Problem statement:
Reproduce the records below word for word, starting at the line that contains "Close the Toggle Project Visibility dialog" and ending at the last line of the records, with both ends included.

start Records for this exercise

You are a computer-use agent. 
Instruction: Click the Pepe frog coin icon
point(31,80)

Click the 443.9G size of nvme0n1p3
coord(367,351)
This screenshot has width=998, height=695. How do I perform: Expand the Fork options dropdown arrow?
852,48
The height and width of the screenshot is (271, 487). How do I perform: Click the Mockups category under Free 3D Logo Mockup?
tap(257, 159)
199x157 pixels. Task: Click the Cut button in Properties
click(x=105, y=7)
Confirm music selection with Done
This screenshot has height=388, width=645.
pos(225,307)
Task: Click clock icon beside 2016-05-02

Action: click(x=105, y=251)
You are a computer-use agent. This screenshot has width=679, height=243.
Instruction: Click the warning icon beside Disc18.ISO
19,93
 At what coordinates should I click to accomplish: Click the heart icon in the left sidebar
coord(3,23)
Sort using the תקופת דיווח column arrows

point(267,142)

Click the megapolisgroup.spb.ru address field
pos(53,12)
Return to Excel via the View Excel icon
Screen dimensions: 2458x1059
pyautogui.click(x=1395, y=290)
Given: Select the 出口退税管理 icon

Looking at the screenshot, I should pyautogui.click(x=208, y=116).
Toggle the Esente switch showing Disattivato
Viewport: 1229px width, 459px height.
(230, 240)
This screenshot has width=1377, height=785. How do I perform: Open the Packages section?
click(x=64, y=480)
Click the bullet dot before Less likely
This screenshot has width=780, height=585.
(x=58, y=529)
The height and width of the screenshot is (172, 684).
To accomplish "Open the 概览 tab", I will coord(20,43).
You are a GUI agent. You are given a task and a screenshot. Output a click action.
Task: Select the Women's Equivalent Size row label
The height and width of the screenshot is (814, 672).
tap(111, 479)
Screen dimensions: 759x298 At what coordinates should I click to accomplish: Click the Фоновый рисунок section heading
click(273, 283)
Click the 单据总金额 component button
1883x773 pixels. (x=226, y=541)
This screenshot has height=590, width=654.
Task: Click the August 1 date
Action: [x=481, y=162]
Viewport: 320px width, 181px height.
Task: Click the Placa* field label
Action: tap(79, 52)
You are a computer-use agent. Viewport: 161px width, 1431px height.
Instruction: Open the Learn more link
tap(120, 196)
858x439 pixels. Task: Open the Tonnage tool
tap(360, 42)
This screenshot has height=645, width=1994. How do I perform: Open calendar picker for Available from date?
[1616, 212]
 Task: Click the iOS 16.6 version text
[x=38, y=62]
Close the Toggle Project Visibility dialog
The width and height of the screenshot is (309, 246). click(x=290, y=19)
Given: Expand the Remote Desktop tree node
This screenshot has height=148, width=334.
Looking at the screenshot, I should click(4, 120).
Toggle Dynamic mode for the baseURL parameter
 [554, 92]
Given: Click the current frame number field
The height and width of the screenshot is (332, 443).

end Records for this exercise

Finished task:
Close the Toggle Project Visibility dialog
The width and height of the screenshot is (309, 246). click(x=290, y=19)
Given: Expand the Remote Desktop tree node
This screenshot has height=148, width=334.
Looking at the screenshot, I should click(4, 120).
Toggle Dynamic mode for the baseURL parameter
 [554, 92]
Given: Click the current frame number field
The height and width of the screenshot is (332, 443).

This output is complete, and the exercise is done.